Abstract

Zero-shot sketch-based image retrieval (ZS-SBIR) has recently attracted the attention of the computer vision community due to its real-world applications, and the more realistic and challenging setting that it presents over SBIR. ZS-SBIR inherits the main challenges of multiple computer vision problems including content-based Image Retrieval (CBIR), zero-shot learning and domain adaptation. The majority of previous studies using deep neural networks have achieved improved results by either projecting sketch and images into a common low-dimensional space, or transferring knowledge from seen to unseen classes. However, those approaches are trained with complex frameworks composed of multiple deep convolutional neural networks (CNNs) and are dependent on category-level word labels. This increases the requirements for training resources and datasets. In comparison, we propose a simple and efficient framework that does not require high computational training resources, and learns the semantic embedding space from a vision model rather than a language model, as is done by related studies. Furthermore, at training and inference stages our method only uses a single CNN. In this work, a pre-trained ImageNet CNN (i.e., ResNet50) is fine-tuned with three proposed learning objects: domain-balanced quadruplet loss, semantic classification loss, and semantic knowledge preservation loss. The domain-balanced quadruplet and semantic classification losses are introduced to learn discriminative, semantic and domain invariant features by considering ZS-SBIR as an object detection and verification problem. To preserve semantic knowledge learned with ImageNet and exploit it for unseen categories, the semantic knowledge preservation loss is proposed.
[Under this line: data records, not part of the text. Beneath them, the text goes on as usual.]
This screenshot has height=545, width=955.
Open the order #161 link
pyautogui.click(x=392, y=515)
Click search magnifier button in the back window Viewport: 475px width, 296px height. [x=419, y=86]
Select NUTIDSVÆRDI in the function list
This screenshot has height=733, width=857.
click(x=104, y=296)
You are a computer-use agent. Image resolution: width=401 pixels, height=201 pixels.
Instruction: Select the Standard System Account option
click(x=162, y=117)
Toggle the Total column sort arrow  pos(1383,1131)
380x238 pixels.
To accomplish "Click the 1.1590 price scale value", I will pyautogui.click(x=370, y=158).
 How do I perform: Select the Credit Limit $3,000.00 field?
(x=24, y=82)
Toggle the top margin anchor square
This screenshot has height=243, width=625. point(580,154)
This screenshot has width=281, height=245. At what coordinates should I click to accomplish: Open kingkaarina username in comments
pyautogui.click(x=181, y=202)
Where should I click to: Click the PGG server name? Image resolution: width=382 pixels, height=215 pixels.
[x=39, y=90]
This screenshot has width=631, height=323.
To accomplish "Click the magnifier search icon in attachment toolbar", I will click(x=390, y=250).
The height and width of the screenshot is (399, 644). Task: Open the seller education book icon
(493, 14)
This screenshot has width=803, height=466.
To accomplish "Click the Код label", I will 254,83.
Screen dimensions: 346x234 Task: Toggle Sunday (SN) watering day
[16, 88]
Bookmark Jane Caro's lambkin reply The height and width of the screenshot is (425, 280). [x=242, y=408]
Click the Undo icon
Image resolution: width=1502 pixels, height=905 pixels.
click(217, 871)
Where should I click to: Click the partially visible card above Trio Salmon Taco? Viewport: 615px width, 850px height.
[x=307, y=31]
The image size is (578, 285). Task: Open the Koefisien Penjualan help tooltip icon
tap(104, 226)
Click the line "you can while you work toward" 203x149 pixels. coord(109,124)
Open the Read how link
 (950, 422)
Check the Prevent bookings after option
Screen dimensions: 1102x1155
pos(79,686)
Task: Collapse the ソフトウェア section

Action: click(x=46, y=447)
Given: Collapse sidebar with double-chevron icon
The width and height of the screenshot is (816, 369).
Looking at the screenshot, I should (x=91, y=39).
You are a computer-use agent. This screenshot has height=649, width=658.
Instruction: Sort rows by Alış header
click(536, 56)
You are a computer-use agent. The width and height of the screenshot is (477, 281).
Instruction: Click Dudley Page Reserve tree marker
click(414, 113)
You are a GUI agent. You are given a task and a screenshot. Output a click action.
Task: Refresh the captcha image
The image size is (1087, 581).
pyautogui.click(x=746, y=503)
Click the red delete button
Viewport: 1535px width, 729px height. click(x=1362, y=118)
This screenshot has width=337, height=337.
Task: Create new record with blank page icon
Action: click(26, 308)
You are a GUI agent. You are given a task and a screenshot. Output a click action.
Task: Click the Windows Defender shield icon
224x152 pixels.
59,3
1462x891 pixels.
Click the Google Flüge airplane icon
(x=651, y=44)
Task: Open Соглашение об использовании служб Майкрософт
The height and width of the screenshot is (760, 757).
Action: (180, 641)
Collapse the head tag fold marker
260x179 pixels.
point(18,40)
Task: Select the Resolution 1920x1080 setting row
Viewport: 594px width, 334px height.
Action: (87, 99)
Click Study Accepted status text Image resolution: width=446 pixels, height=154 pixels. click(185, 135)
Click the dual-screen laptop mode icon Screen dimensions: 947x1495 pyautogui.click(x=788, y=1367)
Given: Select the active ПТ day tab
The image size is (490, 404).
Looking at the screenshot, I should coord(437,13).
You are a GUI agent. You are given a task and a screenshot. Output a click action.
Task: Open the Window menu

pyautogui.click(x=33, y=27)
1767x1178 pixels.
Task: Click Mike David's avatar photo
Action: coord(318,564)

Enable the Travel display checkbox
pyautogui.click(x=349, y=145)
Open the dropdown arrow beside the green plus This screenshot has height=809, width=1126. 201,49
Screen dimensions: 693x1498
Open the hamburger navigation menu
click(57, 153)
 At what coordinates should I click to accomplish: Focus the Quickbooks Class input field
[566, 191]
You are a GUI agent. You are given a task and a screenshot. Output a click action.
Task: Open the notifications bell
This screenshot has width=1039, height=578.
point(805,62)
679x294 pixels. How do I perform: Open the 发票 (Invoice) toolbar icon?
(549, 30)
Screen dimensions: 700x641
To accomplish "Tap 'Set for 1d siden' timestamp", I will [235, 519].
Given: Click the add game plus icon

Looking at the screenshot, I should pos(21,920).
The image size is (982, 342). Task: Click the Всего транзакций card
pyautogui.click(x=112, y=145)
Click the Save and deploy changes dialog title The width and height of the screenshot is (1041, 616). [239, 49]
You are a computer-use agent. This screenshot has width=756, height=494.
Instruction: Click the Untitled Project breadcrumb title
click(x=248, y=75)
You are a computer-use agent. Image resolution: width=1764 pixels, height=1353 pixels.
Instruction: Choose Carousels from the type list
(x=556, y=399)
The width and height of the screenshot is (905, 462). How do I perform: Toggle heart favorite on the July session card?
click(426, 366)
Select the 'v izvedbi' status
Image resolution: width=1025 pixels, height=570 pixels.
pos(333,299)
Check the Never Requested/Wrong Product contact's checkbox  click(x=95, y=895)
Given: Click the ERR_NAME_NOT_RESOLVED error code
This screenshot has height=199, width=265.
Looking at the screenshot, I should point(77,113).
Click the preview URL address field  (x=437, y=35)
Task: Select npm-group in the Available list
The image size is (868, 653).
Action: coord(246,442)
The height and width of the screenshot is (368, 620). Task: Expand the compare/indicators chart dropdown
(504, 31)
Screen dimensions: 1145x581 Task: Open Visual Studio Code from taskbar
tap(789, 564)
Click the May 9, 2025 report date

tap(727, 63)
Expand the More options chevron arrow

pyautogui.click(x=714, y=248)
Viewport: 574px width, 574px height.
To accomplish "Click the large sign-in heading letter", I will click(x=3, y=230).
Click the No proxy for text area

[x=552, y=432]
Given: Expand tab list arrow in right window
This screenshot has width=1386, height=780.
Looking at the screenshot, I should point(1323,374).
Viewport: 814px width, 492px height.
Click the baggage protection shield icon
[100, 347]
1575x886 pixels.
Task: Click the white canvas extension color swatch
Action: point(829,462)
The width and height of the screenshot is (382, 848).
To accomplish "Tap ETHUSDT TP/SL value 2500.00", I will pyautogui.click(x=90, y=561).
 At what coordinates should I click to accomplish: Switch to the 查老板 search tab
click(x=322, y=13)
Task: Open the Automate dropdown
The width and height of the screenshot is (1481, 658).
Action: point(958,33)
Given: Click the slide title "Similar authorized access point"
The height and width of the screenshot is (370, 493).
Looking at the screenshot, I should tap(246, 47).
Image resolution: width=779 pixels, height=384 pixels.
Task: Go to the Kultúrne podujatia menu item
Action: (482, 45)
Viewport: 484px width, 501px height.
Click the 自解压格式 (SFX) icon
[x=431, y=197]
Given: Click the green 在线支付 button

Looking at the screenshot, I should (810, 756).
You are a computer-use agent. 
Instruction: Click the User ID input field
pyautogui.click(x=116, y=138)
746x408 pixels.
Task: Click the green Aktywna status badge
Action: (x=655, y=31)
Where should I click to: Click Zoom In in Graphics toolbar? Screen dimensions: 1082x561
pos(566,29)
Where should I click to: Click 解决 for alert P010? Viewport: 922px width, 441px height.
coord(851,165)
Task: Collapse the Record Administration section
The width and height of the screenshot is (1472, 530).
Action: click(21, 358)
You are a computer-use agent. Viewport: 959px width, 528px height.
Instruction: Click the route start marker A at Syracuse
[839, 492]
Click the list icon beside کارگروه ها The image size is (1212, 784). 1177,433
To reduce computational cost and increase the accuracy of the semantic knowledge distillation process, ground-truth semantic knowledge is prepared in a class-oriented fashion prior to training. Extensive experiments are conducted on three challenging ZS-SBIR datasets: Sketchy Extended, TU-Berlin Extended and QuickDraw Extended. The proposed method achieves state-of-the-art results, and outperforms the majority of related works by a substantial margin.